Il giudice, oltretutto, pur non perdonando la Thomas, ha detto che non c’era nessuna prova che ci fosse scopo di lucro e che la signora Thomas è una singola madre, non una “multimedia corporation”.

Insomma: è piuttosto difficile che tutta questa materia si risolva nel modo in cui vogliono l’industria discografica (che ha già inanellato una dozzina di anni di errori arrivando spesso a fare oggi in prima persona quello che considerava illegale se fatto dai consumatori una decina di anni fa) e l’industria cinematografica (che avrebbe dovuto imparare dagli errori dei discografici, non commettendoli nuovamente).
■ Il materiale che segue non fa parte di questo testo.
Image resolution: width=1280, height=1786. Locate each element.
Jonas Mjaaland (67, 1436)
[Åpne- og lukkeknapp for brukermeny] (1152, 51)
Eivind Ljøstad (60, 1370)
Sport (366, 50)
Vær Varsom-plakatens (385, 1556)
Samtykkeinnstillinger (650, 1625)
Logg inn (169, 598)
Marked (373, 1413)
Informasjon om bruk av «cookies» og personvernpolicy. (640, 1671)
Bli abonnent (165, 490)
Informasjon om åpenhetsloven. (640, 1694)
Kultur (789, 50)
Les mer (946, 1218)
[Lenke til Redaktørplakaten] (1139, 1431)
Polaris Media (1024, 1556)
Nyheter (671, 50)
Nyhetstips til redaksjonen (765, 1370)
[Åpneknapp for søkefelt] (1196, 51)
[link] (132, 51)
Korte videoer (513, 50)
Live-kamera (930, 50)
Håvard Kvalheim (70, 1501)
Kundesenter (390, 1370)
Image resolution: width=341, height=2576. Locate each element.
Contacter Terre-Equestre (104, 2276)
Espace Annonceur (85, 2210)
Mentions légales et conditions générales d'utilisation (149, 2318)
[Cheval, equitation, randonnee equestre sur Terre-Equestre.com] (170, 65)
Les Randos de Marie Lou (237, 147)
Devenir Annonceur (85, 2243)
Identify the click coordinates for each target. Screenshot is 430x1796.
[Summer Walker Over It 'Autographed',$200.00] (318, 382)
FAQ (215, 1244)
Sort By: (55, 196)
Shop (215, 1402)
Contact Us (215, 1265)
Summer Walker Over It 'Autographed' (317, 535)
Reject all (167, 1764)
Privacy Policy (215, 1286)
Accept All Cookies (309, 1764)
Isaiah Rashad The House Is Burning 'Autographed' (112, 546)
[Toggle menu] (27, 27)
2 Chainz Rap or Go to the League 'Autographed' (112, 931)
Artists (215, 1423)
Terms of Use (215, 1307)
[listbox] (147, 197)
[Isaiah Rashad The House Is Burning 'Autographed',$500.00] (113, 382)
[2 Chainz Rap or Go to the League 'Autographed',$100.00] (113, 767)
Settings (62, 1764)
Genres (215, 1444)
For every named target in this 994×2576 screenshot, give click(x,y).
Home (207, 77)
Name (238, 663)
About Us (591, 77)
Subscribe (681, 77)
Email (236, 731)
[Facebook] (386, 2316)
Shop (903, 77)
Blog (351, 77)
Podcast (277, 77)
Mentre è quasi certo che, non sappiamo tra quanto tempo, arriveremo alle sole soluzioni possibili: rendere legale il file sharing, mettendo una “tassa” compensativa per le aziende e i copyright owners pagabile quando si stipula un contratto con un Internet Provider, o dividere i proventi della pubblicità tra Isp e “content owners”.

Il file sharing “per se” non è un reato. Avere dei file sul proprio computer e collegare il proprio computer ad un network p2p non è un reato. Quindi entrambe le cose non possono essere vietate. Come fare dunque a mandare in prigione, o far pagare salatissime multe, agli “illegal downloaders”. Forse invece di continuare ad opporsi a un sistema che i consumatori sembrano gradire assai, sarebbe bene provare a trovare un sistema per cui tutti siano contenti e felici, gli “aventi diritto” e gli scaricatori. Un mondo ideale.